PREMIÈRE PARTIE -
KAZAKHSTAN, OUZBÉKISTAN ET TURKMÉNISTAN :
UNE HISTOIRE ET DES CARACTÉRISTIQUES COMMUNES

L'expression " Asie centrale " s'applique à l'une des grandes régions du continent asiatique. Lieu de rencontre d'une multitude de peuples et de cultures, cette région varie considérablement selon qu'on la définit en fonction de critères géographiques, linguistiques ou politiques.

L'espace est divisé en cinq Etats, créés par l'administration soviétique entre 1924 et 1936, et qui sont devenus indépendants en 1991 : le Kazakhstan, l'Ouzbékistan, le Turkménistan, le Kirghizstan et le Tadjikistan.

Bien que l'Asie centrale, entre Caspienne et Tian-Chan, n'ait jamais constitué une seule entité politique, l'avenir de chacun de ces pays est intimement lié à l'histoire, à la civilisation, aux handicaps et aux atouts communs à l'ensemble de la zone .

CHAPITRE IER -

LE POIDS DE L'HISTOIRE

L'Asie centrale a de tout temps constitué une des plaques " tournante " de l'histoire des continents.

Zone particulièrement instable durant des siècles, elle a été un " réservoir " de populations nomades dont les migrations ont submergé les pays sédentarisés. Sur l'espace conquis de puissantes confédérations de tribus nomades se sont créées -" les empires des steppes "- qui ont soumis à leur joug les pays voisins.

Le destin de l'Asie centrale est étroitement lié à celui des peuples et des grands événements qui ont marqué l'histoire de l'Asie : Indo-Européens, Scythes, bouddhisme, expansion musulmane, Turcs, Mongols, Chine, Russie, communisme... La complexité de cette histoire " partagée " de l'Asie centrale, terre de passage, d'invasions et d'empires, est d'ailleurs -en partie- à l'origine de la situation actuelle de ces Etats, qui peinent à affirmer leur identité.

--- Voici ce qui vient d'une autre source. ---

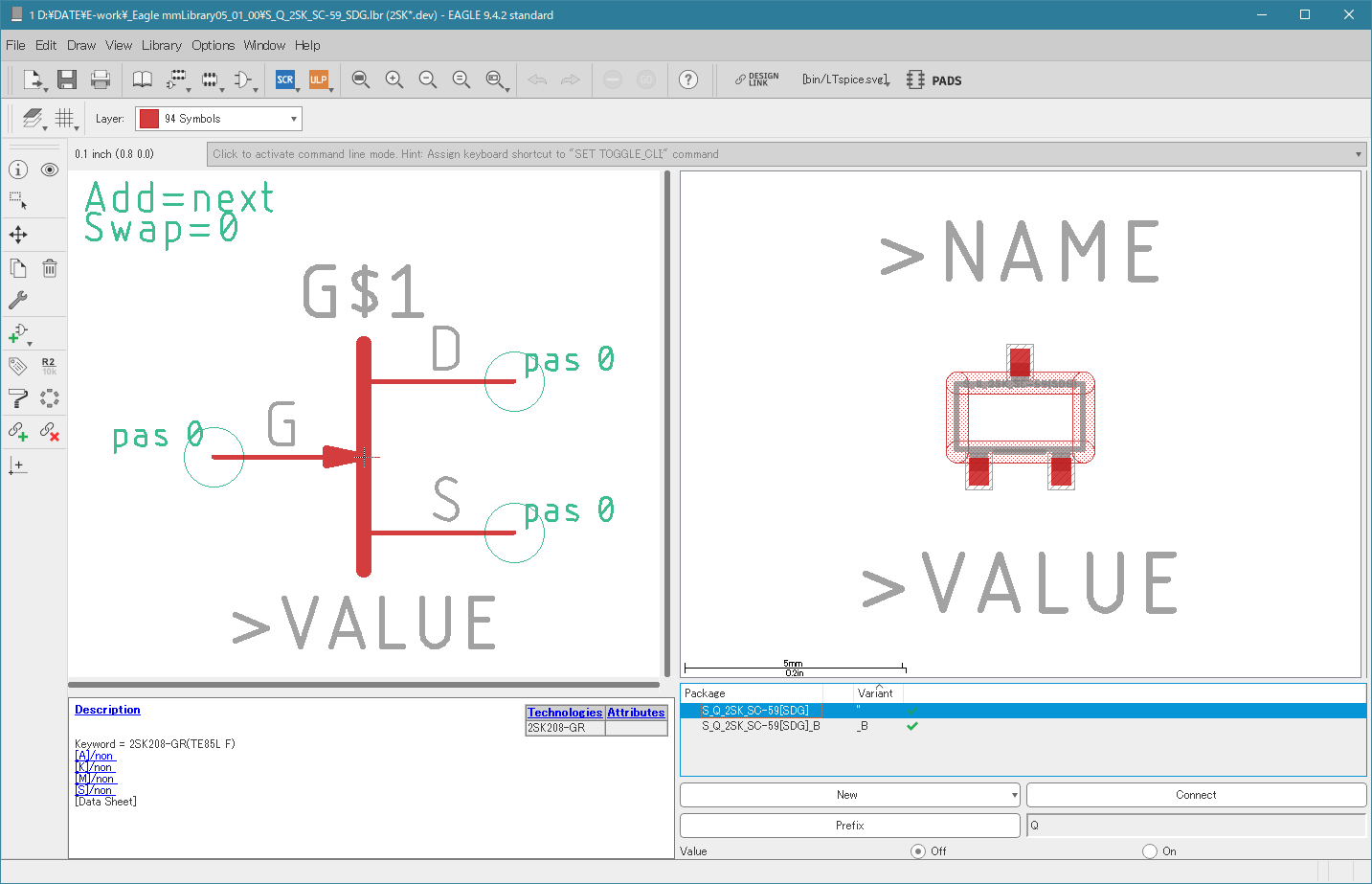The image size is (1372, 884).
Task: Open the Description link
Action: pos(107,710)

I. DES SOCIÉTÉS PLURI-ETHNIQUES ENTRE NOMADISME ET SÉDENTARITÉ

A. 2.500 ANS D'HISTOIRE " PARTAGÉE "

L'histoire tourmentée de l'Asie centrale n'a pas empêché la région de développer une forte identité .

1. Des origines à l'indépendance de l'Asie centrale

Plusieurs caractéristiques marquent l'histoire de l'Asie centrale .

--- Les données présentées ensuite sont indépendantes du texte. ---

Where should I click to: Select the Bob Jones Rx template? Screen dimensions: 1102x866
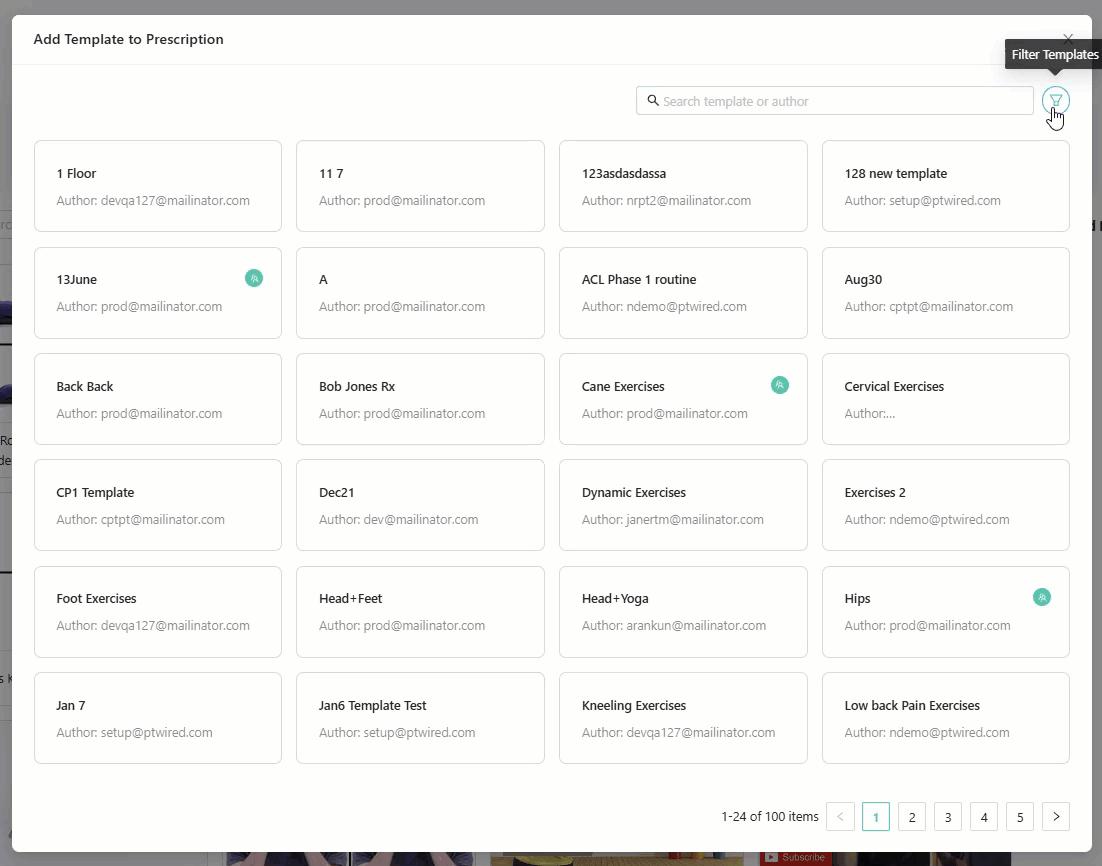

Elle a accueilli des peuples, des religions et des empires qui ont rayonné sur toute l'Asie. Son histoire a été peu étudiée, car les recherches ont été concentrées sur les périodes au cours desquelles le coeur de l'Asie battait aux rythmes transasiatiques : diffusion du bouddhisme, Empire Mongol, naissance de l'URSS... En outre, aucun de ces moments forts de l'histoire n'appartient en propre à l'Asie centrale, leur évocation renvoie à d'autres horizons : l'islam au Proche-Orient, la Révolution d'octobre à la Russie ou les populations d'expression turque à la Turquie. Enfin, le carrefour géopolitique qu'est l'Asie Centrale au cours de l'histoire a entretenu des relations privilégiées avec ses grands voisins : le monde grec, l'Inde, la Chine, la Russie et la Perse.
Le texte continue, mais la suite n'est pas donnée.